WHAT IS BEING ASKED: Say how many lines in the records hold the word "will", and give nothing but that number.

--- RECORDS ---

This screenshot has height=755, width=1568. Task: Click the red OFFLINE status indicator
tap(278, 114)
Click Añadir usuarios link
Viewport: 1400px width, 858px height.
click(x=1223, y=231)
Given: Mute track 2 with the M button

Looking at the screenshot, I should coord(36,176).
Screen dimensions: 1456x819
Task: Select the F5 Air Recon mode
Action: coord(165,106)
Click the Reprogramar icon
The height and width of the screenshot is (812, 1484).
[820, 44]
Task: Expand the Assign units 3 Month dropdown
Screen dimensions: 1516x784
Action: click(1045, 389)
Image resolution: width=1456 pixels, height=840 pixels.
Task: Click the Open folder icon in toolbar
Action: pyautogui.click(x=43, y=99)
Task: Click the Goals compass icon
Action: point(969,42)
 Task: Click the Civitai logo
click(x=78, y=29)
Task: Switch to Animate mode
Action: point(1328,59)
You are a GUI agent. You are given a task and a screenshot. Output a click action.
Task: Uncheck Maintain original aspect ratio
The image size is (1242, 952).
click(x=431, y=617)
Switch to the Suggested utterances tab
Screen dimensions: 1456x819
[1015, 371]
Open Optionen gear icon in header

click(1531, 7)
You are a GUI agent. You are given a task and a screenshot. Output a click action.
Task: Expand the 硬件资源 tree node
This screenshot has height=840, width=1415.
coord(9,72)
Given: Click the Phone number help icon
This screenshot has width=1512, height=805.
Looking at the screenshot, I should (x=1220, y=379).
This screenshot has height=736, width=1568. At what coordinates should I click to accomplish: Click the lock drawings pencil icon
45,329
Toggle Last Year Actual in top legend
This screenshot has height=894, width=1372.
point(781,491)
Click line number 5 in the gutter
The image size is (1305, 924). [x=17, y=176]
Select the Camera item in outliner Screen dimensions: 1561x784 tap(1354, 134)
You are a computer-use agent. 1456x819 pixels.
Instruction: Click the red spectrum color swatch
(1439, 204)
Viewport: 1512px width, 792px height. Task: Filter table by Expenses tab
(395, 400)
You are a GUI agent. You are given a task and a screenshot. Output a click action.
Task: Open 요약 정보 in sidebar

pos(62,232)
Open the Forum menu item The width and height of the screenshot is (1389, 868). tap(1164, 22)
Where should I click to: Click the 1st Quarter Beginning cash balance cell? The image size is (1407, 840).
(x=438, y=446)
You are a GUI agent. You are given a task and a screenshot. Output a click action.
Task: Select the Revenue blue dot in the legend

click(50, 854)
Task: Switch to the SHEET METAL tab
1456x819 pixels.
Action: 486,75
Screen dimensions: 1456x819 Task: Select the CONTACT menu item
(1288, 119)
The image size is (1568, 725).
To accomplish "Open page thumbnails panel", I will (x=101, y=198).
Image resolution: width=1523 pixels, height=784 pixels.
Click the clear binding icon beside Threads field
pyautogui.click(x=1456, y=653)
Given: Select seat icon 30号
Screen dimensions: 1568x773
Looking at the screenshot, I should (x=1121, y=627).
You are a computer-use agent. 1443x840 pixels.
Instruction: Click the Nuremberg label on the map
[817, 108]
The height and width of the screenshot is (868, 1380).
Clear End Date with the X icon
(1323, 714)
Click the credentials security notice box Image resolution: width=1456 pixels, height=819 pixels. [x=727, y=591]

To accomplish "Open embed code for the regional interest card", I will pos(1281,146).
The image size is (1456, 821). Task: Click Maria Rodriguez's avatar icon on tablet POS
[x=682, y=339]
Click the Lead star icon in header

---

ANSWER BOX: 2